Berlin. Die Bundesregierung ist nach eigenen Angaben bereits vor den gemeinsamen Angriffen Israels und der USA auf den Iran über die geplanten Militäraktionen informiert worden. Das teilte das Auswärtige Amt am Samstag mit. Am Nachmittag tritt im Auswärtigen Amt ein Krisenstab zusammen, um die aktuelle Lage zu bewerten und weitere Schritte zu koordinieren.
Regierungssprecher Stefan Kornelius erklärte, Bundeskanzler Friedrich Merz stehe in engem Austausch mit europäischen Partnern und berate sich intensiv mit den zuständigen Fachministern aus den sicherheitsrelevanten Ressorts. Ziel sei es, die Auswirkungen der Eskalation auf die regionale und internationale Sicherheit sorgfältig zu prüfen.
Krisenstab berät über Lage deutscher Staatsbürger
Das Auswärtige Amt teilte mit, man beobachte die Entwicklungen in Iran, Israel und der gesamten Region sehr genau und stehe in ständigem Kontakt mit den deutschen Auslandsvertretungen.

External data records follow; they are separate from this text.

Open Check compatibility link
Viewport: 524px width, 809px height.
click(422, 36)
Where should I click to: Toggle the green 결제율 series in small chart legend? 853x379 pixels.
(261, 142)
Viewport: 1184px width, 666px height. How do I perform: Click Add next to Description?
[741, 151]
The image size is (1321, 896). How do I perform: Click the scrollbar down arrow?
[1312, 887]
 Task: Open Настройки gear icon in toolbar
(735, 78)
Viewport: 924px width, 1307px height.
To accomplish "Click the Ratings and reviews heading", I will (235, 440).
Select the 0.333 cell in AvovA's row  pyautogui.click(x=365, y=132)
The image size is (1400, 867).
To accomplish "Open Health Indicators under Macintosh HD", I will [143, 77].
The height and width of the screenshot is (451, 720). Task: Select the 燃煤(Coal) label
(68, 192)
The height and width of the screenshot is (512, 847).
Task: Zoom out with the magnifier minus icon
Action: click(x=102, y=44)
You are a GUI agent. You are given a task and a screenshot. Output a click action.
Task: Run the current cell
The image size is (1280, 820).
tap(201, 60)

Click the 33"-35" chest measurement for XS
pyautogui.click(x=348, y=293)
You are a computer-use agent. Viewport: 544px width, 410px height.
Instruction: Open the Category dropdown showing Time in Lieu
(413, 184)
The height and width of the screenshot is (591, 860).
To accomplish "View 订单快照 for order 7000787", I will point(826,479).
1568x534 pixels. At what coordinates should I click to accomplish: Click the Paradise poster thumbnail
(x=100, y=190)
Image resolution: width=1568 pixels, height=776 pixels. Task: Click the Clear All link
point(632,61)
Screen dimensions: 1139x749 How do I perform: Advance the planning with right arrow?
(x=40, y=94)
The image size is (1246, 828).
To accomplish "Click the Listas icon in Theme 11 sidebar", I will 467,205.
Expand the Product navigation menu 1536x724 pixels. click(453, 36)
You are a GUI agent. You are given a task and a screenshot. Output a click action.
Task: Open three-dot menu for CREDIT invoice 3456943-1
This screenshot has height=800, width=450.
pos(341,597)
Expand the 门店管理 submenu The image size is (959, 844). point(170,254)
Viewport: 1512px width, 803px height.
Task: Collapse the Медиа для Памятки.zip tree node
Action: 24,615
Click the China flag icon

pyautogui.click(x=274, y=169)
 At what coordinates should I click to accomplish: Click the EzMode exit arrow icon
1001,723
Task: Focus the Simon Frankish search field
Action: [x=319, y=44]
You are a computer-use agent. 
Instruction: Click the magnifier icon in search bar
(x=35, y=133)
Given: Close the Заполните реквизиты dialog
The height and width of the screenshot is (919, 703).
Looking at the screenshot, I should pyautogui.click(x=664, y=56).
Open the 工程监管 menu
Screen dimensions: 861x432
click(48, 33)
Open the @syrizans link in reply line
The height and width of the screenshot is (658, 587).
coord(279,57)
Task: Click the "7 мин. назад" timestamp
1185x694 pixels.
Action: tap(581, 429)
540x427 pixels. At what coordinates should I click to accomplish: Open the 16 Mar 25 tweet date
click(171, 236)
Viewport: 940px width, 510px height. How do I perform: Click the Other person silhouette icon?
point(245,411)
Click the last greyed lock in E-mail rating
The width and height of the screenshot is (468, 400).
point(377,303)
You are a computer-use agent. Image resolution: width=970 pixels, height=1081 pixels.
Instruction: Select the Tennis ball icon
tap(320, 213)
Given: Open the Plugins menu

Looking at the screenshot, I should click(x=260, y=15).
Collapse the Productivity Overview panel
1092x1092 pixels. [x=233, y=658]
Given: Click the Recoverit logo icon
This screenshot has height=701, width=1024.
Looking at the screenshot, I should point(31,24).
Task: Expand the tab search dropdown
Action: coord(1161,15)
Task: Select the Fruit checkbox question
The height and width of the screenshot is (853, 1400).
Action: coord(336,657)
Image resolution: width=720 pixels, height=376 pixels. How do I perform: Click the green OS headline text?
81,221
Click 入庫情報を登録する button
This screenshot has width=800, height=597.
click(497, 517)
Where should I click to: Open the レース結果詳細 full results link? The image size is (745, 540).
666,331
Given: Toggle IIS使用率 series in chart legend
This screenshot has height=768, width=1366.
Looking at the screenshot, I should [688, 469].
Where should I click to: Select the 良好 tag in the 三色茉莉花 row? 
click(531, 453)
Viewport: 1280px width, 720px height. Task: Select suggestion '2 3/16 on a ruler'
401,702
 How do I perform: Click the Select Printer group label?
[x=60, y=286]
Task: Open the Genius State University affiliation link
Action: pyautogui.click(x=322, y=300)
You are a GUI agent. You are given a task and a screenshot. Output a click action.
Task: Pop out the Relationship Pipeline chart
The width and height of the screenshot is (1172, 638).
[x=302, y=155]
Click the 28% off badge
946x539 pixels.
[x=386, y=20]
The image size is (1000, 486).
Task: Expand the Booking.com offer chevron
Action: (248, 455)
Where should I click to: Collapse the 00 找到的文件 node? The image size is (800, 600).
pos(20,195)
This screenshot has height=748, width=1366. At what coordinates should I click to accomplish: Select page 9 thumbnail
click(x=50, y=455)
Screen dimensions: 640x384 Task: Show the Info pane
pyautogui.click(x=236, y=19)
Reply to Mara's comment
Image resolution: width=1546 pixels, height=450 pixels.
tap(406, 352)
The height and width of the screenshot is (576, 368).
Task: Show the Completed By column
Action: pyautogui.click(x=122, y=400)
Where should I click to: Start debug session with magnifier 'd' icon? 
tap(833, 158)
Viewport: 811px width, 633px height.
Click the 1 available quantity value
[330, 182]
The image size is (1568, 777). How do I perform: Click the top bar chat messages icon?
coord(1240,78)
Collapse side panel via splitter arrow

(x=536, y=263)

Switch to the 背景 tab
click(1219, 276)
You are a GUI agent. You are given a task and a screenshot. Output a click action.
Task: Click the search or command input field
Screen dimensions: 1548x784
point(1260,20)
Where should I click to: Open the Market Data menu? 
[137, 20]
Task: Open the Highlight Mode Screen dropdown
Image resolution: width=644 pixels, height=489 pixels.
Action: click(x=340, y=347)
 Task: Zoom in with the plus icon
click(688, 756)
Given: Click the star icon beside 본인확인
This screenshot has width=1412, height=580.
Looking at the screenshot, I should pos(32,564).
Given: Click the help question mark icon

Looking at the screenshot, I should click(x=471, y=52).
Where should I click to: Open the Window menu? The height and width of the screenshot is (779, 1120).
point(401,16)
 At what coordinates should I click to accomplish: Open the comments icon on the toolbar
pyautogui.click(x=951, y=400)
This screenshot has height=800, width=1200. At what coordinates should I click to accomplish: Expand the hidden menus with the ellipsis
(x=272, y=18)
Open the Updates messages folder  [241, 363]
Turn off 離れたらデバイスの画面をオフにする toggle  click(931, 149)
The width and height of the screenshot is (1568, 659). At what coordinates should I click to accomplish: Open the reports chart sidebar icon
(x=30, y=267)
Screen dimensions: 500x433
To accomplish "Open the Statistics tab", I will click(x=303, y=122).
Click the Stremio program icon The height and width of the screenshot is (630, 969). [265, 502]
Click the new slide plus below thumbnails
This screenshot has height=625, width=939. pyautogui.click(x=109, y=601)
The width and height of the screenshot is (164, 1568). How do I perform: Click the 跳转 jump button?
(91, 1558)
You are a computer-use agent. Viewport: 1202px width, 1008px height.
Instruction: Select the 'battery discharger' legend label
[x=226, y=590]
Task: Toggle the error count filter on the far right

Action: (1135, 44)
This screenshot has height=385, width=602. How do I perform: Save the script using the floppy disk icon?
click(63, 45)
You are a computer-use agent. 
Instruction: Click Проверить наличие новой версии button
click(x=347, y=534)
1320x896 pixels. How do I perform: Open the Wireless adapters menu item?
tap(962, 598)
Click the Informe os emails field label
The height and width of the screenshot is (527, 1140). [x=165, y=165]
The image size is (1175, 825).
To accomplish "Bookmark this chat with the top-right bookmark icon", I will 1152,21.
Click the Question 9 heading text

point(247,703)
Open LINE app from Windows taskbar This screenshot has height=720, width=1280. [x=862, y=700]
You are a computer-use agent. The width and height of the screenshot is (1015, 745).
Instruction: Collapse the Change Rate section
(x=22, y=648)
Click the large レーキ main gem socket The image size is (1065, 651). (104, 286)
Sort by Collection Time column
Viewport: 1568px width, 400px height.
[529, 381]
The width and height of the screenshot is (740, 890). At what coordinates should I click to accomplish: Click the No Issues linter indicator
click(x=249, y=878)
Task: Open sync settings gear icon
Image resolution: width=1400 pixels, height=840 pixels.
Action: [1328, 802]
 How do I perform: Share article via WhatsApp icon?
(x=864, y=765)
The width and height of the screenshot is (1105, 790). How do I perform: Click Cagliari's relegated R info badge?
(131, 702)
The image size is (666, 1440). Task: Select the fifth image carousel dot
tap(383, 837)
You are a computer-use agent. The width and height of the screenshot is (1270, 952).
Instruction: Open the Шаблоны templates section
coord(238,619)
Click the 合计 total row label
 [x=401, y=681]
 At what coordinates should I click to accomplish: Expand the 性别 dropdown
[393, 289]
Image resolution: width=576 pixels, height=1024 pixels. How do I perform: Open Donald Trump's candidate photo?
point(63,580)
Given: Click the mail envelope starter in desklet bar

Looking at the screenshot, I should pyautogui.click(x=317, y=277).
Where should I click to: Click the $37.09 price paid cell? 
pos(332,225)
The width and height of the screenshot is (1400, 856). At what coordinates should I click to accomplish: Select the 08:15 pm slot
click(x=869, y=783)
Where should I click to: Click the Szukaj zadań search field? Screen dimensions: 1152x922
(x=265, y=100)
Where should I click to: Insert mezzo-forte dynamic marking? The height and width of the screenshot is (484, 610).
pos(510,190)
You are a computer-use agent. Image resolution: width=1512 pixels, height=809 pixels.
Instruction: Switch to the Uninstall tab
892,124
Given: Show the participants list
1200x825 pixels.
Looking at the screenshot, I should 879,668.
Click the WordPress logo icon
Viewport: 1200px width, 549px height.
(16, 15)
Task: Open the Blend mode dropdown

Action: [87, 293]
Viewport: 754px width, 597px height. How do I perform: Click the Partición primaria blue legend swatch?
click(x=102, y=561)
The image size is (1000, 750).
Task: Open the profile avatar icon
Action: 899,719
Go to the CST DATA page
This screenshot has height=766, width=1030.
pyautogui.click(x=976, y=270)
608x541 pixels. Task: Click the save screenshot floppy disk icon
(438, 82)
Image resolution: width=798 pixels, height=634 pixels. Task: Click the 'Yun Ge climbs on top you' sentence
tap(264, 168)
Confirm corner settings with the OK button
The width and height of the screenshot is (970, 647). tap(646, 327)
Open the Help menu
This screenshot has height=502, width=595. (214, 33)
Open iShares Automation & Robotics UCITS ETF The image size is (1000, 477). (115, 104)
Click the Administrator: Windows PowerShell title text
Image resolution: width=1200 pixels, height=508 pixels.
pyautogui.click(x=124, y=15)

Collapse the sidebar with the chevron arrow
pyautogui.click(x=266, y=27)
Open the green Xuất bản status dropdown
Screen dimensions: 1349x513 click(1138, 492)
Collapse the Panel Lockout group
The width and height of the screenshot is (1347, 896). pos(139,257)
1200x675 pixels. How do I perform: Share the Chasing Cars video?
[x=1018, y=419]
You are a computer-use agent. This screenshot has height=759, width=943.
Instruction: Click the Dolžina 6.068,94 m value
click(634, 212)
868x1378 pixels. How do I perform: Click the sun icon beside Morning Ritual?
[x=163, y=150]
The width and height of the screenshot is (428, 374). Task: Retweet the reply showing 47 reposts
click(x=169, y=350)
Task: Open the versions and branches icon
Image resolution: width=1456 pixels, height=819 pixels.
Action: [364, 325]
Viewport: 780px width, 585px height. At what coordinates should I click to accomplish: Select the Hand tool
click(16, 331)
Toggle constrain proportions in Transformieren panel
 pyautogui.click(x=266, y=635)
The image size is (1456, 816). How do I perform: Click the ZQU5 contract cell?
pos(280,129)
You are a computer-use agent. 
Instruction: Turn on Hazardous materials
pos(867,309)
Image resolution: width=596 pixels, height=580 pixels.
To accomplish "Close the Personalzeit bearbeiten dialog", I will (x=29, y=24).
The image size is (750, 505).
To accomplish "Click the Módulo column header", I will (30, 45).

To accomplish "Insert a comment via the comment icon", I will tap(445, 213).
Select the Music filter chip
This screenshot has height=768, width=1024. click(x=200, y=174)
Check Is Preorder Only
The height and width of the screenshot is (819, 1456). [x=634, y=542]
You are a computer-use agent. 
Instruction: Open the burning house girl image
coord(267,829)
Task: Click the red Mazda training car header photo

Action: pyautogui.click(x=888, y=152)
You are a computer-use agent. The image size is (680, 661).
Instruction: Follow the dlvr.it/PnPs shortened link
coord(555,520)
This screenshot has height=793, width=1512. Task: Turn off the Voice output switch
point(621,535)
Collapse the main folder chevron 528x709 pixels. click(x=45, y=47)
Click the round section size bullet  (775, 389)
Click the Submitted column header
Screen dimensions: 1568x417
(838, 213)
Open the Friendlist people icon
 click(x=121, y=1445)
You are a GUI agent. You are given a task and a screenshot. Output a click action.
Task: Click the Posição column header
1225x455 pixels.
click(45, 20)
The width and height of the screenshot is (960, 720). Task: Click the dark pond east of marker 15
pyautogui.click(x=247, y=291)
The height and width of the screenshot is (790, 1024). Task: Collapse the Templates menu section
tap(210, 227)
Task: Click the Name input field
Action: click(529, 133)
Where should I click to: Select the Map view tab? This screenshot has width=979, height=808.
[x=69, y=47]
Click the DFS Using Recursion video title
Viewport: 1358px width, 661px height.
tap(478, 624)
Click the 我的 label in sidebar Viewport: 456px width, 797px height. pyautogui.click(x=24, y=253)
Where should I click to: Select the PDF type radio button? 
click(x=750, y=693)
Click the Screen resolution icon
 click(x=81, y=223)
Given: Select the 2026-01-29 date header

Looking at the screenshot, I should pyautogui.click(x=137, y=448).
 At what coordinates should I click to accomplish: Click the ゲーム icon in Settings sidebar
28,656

Der Krisenstab der Bundesregierung tritt am Mittag in Berlin zusammen.
Deutsche Staatsangehörige in den betroffenen Ländern wurden aufgerufen, sich zu registrieren und die Anweisungen der örtlichen Behörden zu befolgen. Reise- und Sicherheitshinweise würden fortlaufend aktualisiert. Nach Angaben des Auswärtigen Amtes halten sich derzeit eine mittlere dreistellige Zahl deutscher Staatsbürger im Iran, eine mittlere vierstellige Zahl in Israel sowie eine mittlere dreistellige Zahl in den palästinensischen Gebieten auf.
Israel informierte deutschen Außenminister vorab
Ein Sprecher des Außenministeriums erklärte zudem, dass Außenminister Johann Wadephul bereits im Vorfeld über die bevorstehenden Angriffe unterrichtet worden sei. Sein israelischer Amtskollege Gideon Sa’ar habe ihn am Morgen persönlich informiert. Wadephul habe daraufhin umgehend Kontakt zu weiteren Amtskollegen in der Region aufgenommen und diplomatische Abstimmungen eingeleitet.
Eskalation in der Nacht
In der Nacht zum Samstag hatten das israelische und das US-Militär Ziele im Iran angegriffen. US-Präsident Donald Trump kündigte einen „massiven und andauernden Einsatz“ an. Israel erklärte, die Angriffe dienten der Selbstverteidigung. Der Iran reagierte mit Gegenangriffen auf israelisches Staatsgebiet.
Die Bundesregierung rief alle Beteiligten zu Zurückhaltung auf und mahnte eine rasche Rückkehr zu diplomatischen Lösungen an.